TASK DETAILS - Pictures are not part of the answer. Return the lines from the one containing "Where should I click to: Dismiss" through the end of the data, both included, exactly as they appear.

DATA FOR THIS EXERCISE -
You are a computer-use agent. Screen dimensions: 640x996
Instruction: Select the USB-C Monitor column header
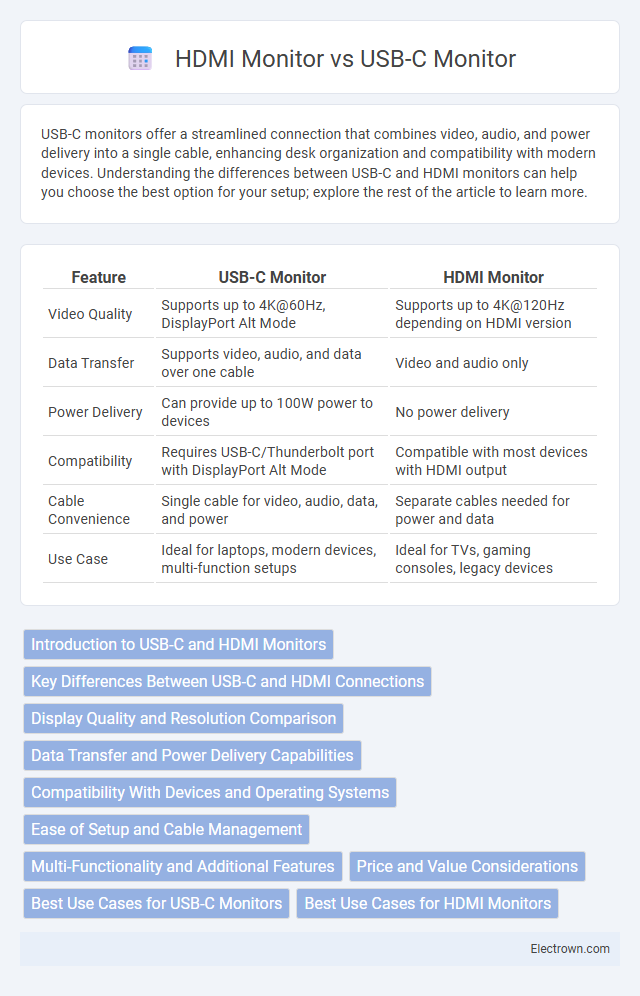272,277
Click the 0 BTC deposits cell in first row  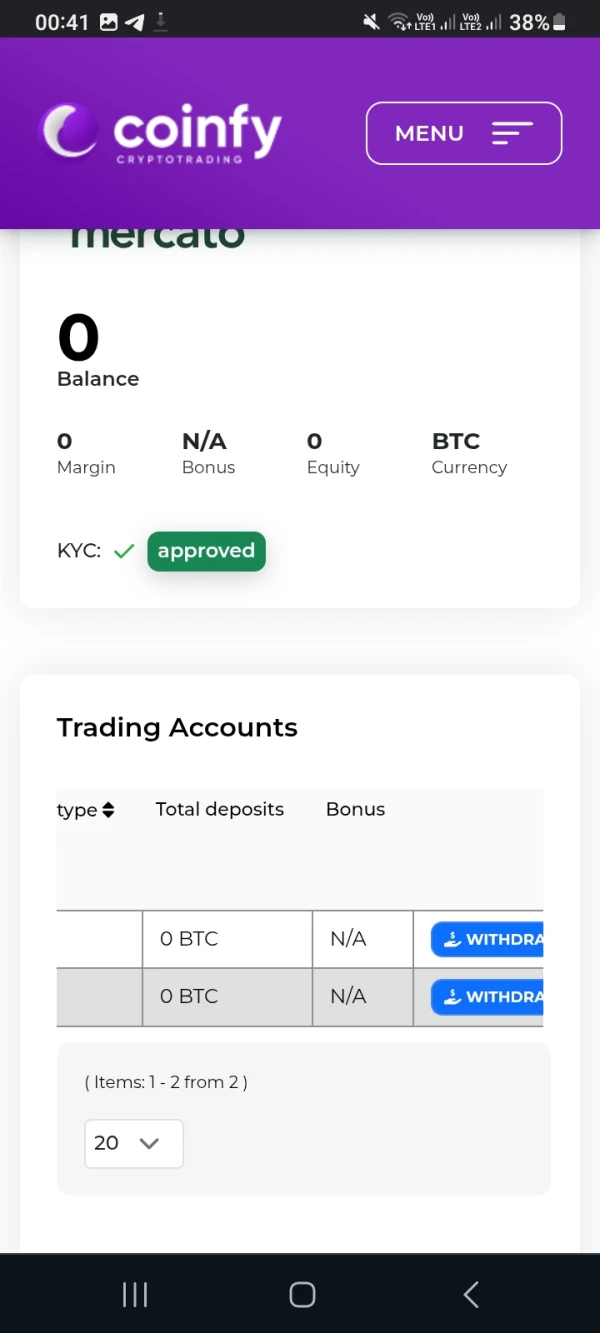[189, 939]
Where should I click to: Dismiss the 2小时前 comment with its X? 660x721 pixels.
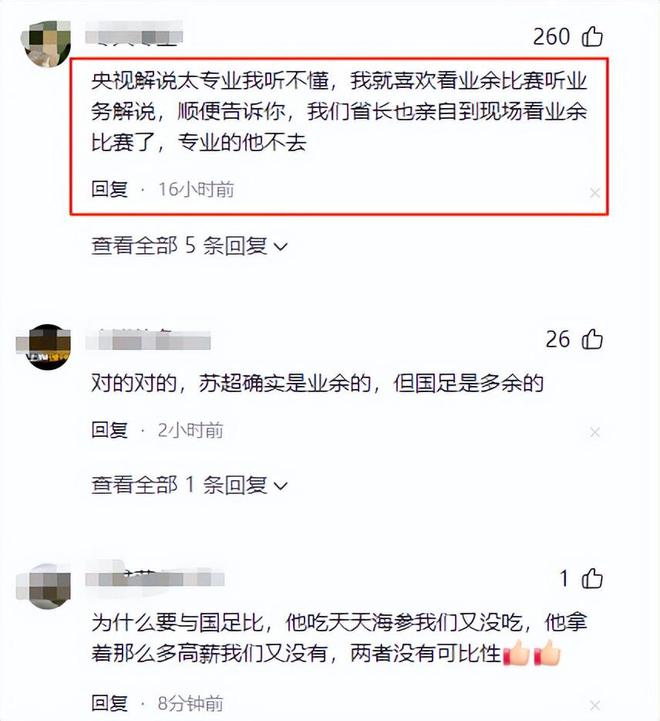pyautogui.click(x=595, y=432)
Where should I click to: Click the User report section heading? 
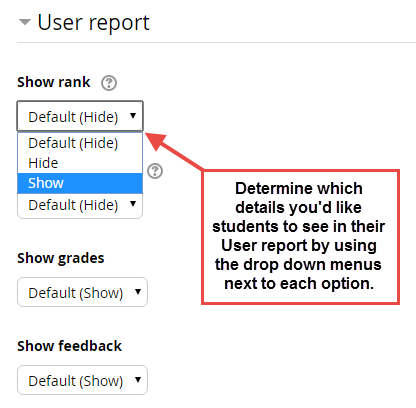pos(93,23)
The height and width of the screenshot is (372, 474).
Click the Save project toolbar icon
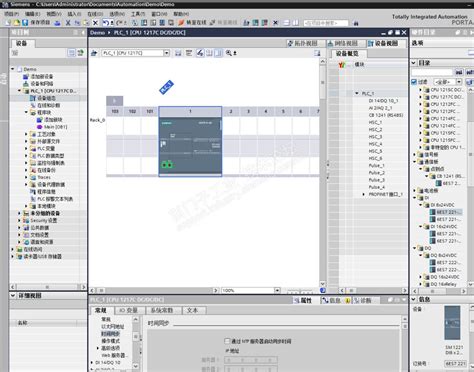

TASK RESPONSE -
Where should I click to: Dismiss the 2小时前 comment with its X? 660x721 pixels.
pyautogui.click(x=595, y=432)
Where should I click to: Click the User report section heading? 
pos(93,23)
The height and width of the screenshot is (372, 474).
Click the Save project toolbar icon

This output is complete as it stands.